TASK DESCRIPTION:
In the source material below, reproduce the lines running from the line containing "Task: Open the Избранное menu in menu bar" through the line containing "Action: coord(494,280)", both included, and nothing else.

[Start DATA PROVIDED]

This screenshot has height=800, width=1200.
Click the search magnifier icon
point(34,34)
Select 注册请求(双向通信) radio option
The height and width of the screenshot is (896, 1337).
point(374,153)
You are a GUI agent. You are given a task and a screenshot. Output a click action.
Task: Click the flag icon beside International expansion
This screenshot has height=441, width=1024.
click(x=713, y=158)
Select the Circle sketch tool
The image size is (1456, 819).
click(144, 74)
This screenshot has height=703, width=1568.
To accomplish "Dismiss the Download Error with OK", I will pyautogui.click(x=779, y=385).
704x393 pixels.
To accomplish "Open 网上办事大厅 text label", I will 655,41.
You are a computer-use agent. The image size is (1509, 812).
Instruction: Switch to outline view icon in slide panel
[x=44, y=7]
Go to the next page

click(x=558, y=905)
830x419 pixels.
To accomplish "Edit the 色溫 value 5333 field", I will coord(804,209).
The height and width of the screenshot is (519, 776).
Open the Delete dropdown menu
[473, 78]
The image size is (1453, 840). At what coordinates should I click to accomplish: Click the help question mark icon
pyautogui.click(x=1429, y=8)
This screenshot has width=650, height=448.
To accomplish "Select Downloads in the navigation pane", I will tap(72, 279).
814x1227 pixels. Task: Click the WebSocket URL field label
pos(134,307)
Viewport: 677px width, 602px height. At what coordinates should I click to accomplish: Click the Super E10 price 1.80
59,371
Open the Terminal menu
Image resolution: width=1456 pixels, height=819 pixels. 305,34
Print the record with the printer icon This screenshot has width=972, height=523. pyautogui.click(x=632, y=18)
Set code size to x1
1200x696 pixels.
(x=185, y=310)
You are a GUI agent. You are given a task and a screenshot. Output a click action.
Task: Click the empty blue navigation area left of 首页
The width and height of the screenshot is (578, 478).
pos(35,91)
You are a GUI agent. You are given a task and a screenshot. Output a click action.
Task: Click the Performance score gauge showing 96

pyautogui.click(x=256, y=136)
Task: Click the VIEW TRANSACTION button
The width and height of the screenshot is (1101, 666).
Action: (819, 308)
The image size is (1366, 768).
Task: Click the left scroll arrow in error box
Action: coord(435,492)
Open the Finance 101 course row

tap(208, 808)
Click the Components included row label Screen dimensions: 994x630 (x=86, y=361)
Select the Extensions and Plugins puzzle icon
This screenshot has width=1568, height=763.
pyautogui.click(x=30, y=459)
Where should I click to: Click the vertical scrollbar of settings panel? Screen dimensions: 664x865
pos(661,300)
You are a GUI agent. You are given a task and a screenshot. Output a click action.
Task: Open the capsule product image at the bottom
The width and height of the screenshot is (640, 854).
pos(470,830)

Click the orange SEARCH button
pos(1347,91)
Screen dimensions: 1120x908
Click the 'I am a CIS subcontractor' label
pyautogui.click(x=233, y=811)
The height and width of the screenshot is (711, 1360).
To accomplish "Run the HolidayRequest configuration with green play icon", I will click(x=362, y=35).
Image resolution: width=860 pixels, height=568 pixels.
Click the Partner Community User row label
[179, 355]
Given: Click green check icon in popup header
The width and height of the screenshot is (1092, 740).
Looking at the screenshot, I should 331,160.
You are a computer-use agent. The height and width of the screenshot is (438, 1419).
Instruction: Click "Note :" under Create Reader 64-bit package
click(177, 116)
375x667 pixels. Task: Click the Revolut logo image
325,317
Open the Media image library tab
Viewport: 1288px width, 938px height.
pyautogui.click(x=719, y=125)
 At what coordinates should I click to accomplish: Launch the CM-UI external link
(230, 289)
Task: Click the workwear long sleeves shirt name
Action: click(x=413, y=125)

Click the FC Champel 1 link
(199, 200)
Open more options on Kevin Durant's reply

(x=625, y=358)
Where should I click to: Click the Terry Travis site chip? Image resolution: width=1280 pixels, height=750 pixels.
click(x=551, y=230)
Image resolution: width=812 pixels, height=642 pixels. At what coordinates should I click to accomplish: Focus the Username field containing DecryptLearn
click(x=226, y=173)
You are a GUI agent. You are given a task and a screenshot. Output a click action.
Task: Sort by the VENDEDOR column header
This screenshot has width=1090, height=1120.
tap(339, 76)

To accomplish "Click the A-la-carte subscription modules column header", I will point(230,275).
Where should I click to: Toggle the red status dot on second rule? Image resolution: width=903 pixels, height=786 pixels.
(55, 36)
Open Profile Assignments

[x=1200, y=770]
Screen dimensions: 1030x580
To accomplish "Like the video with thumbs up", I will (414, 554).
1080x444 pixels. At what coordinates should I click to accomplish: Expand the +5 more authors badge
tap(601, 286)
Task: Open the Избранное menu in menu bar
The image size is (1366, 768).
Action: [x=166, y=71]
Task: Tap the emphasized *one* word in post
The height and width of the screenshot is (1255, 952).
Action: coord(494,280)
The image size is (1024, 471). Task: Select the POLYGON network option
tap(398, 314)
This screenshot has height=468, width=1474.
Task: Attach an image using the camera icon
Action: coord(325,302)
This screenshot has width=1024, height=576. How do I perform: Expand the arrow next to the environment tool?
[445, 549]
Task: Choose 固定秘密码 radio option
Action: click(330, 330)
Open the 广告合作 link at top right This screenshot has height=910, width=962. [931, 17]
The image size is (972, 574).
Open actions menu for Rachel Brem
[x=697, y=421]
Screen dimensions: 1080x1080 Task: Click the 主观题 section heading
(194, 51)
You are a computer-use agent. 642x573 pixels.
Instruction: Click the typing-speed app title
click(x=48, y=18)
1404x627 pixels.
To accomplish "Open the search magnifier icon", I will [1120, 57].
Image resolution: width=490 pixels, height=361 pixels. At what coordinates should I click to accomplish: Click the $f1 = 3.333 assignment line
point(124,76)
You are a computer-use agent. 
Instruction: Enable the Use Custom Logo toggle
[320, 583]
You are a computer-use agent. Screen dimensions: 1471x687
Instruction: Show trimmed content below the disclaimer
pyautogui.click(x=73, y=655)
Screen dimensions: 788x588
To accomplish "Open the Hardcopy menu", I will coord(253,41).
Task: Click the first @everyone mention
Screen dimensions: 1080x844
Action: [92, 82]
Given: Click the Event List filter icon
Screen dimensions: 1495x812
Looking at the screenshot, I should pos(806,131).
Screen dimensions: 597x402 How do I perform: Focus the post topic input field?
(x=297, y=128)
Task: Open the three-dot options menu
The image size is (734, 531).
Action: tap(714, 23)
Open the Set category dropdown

[End DATA PROVIDED]

WRITTEN RESPONSE:
Task: Open the Избранное menu in menu bar
The image size is (1366, 768).
Action: [x=166, y=71]
Task: Tap the emphasized *one* word in post
The height and width of the screenshot is (1255, 952).
Action: coord(494,280)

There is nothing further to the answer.